American Association for Clinical Chemistry
Better health through laboratory medicine
August 2008 Clinical Laboratory News: Diagnostics Profiles

CLN Banner Logo

August 2008: Volume 34, Number 8


 American Academy of Pediatrics Updates Guidelines for Lipids in Children


In new guidelines published in the July issue of the journal Pediatrics, the American Academy of Pediatrics issued and updated several recommendations for hypercholesterolemia in children: a healthful diet, including low-fat dairy products, for children older than 2 years and, for obese children younger than 2 years; nutritional counseling and increased exercise for children and adolescents with high LDL-cholesterol; screening with a fasting lipid profile for children with CVD risk factors and/or high-risk or unknown family history; weight management as the primary treatment for obese children or those with high LDL cholesterol or low HDL cholesterol; and for such children 8 years or older and whose LDL is 500 mg/dL or greater, considering pharmacologic therapy, with lower LDL thresholds for children who are at least 10 years old, depending on other risk factors (Pediatrics 2008;122:198–208).

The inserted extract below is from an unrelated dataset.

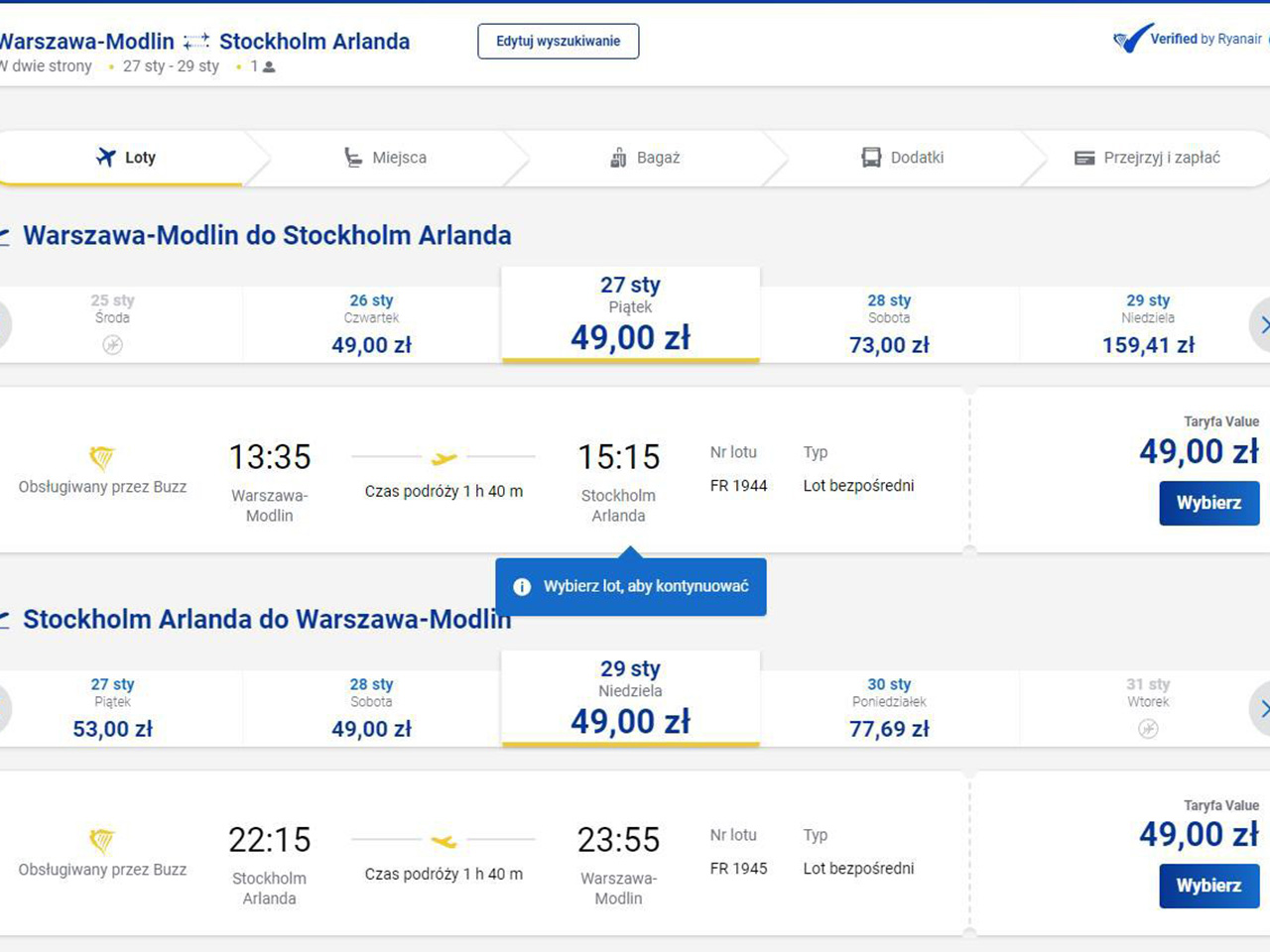1270x952 pixels.
Task: Show later return dates with right arrow
Action: pyautogui.click(x=1263, y=708)
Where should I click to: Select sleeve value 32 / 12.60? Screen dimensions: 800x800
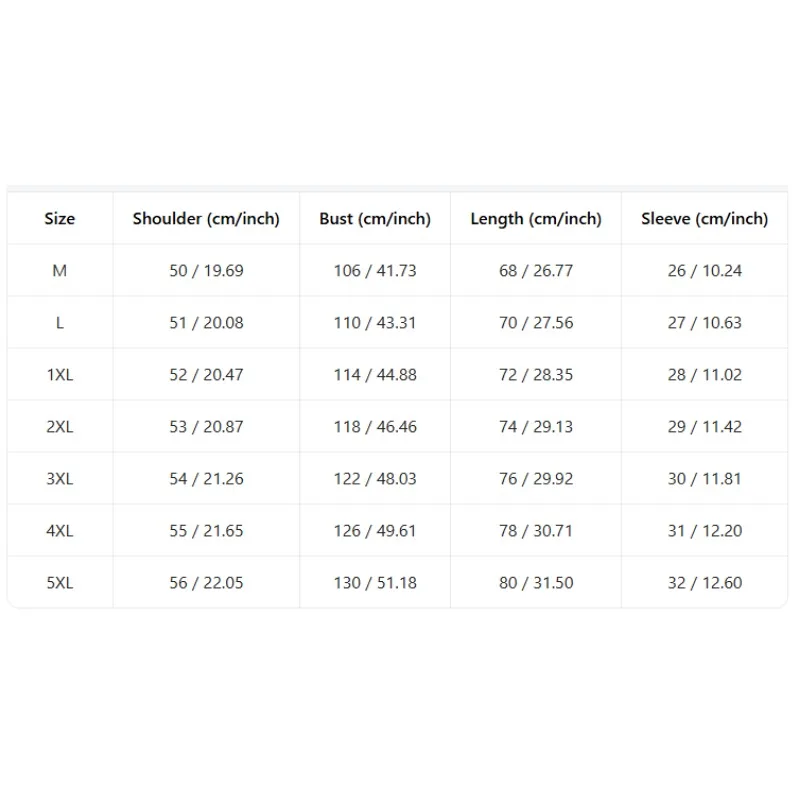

High Homocysteine, Fibrinogen Levels Boost Risk for CKD


Elevated levels of homocysteine and fibrinogen account for 38% of the increased mortality risk associated with chronic kidney disease (CKD), according to a new report in the American Journal of Cardiology (2008;101:1741-46). The investigators enrolled 4,680 consecutive new patients over a 9-year period in the observational cohort study and assessed them for various serum values. They found that CKD, defined by an eGFR of ≤60 mL/min/1.73m2, was associated with a more than doubled incidence of death. During 22 months’ follow-up, there were 278 deaths. Each patient’s eGFR was calculated via the MDRD equation, which comprises serum creatinine, body weight, age, and race. There were 524 patients with an eGFR of ≤60 and 5,156 whose eGFR was >60. The investigators used a formula to account for adjusted and unadjusted hazard ratios for mortality. They also created several models including different clinical parameters. They found that when eGFR was included, the only clinical value that predicted mortality was homocysteine (adjusted HR 1.92) and fibrinogen (adjusted HR 2.99). Patients with the lowest tertile of homocysteine level also had the lowest mortality risk of all patients with CKD.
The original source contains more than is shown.